For that this was to be his fate he now feared, since, as near as he could tell, the tunnel sloped in that direction. But though he occasionally felt the rope, first on one side of him, and then on the other, he could not get a sufficient grasp on the slippery strands, covered as they were with clay, to check his progress.

"I guess I'm doomed to go to the bottom," he thought. "If I only fall into deep water it won't be so bad. I can swim out. But if I land on the rocks--"

Fenn did not like to think about it. In fact his heart was full of terror at his strange situation, and only his natural courage kept him from giving way to despair. But he was filled with a dogged determination to save himself if he could, even at the end.

Though it has taken quite a while to describe Fenn's queer mishap, it did not take him long to accomplish it. He was slipping along at considerable speed, being shunted from side to side as the tunnel widened or narrowed, but, on the whole, being carried onward and downward in a fairly straight line.

Suddenly the blackness was illuminated the least bit by a tiny point of light below and in front of him. It looked like an opening.

"There's daylight ahead," thought the boy. "That must be where the fresh air comes from," for he had noticed that the tunnel was not close, but that a current of air was circulating through it. Fenn was wrong as to the source of this supply, as he learned later, but he had little time to speculate on this matter, for, much sooner than he expected, he had reached the spot of the light.
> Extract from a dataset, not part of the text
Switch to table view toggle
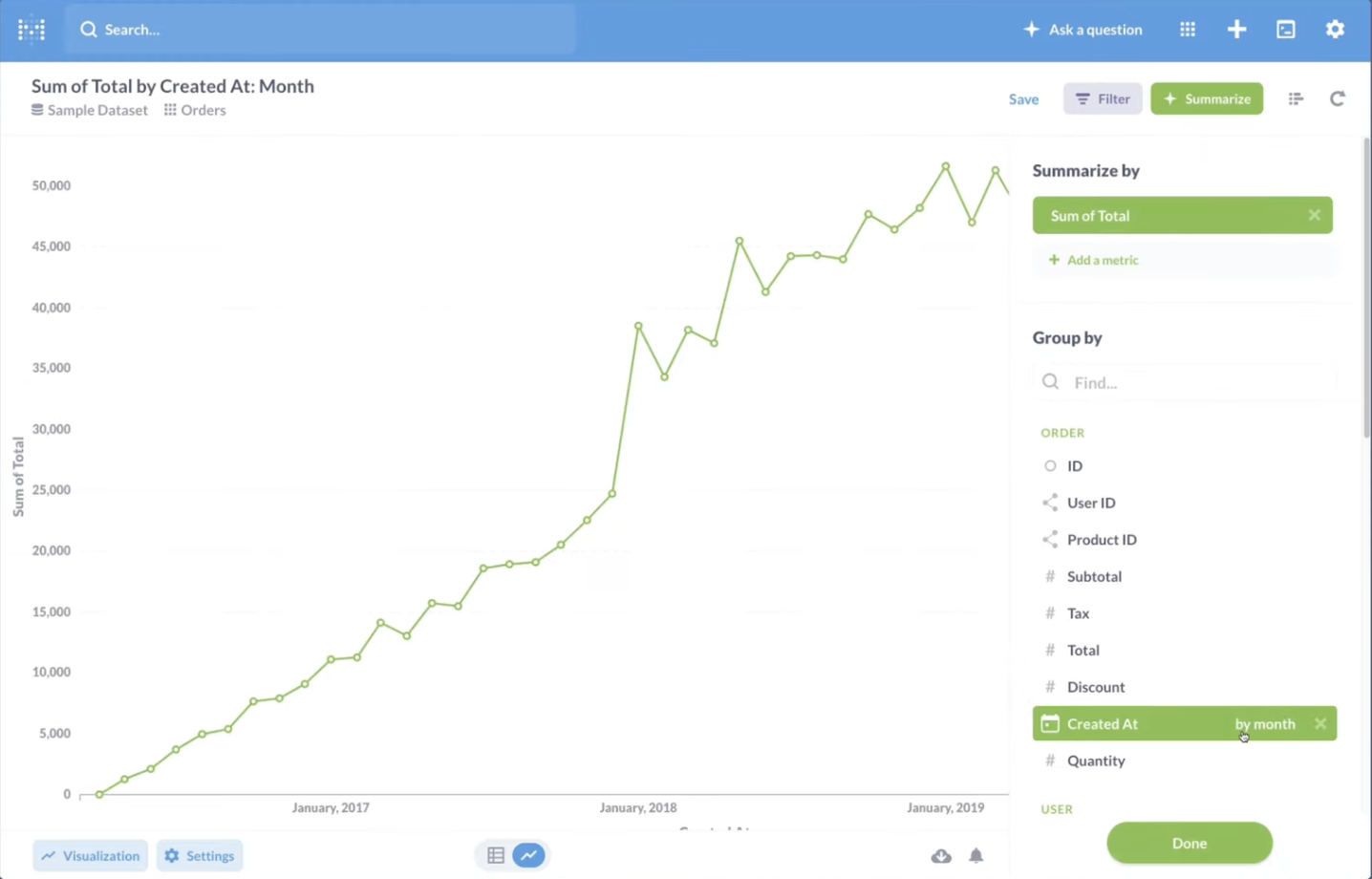Screen dimensions: 1372x879 click(496, 855)
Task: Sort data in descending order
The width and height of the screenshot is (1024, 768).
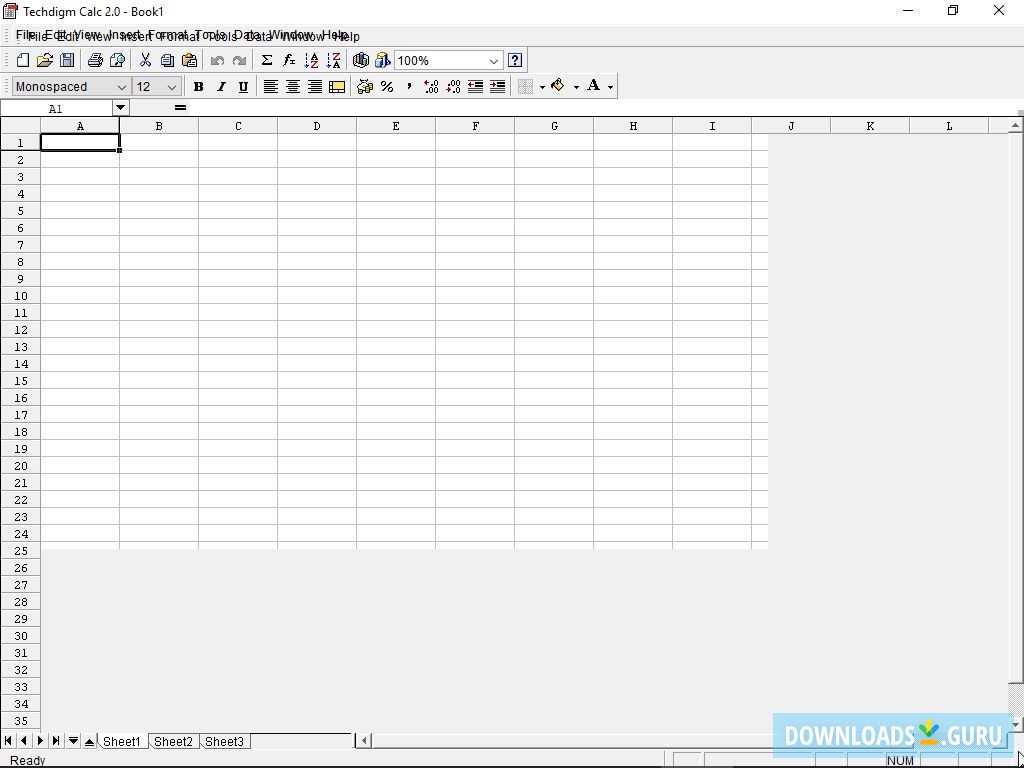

He saw, suddenly looming before him, an opening that marked the end of the tunnel. The shaft gave a sharp upward turn and Fenn was shot up and out, just as are packages that are sent down those iron chutes from the sidewalk into store basements.

A moment later the boy, covered with mud from head to foot, found himself on a narrow ledge on the face of a cliff overlooking Lake Superior. He lay, partly stunned for a moment, and blinking at the strong light into which he had come from the darkness of the shaft.

Below him rolled the great lake, on which he and his chums had so recently been sailing in the _Modoc_. Fenn arose to his feet, and gave a glance about him.

"It's the same place!" he murmured. "The same place where we saw the men who so mysteriously disappeared! I'm on the track of their secret!"

He looked at the ledge on which he stood. It was long and narrow, and, not far from where he was, he saw a partly-round opening, that seemed to be the mouth of another shaft, leading straight down.

"Well, more wonders!" exclaimed Fenn, walking toward it. As he did so, he was startled to see the head of a man emerge from the second shaft. The fellow gave one look at Fenn and then, with a cry of warning to some one below, he disappeared.

Fenn, startled and somewhat alarmed, hesitated. He was on the brink of an odd discovery.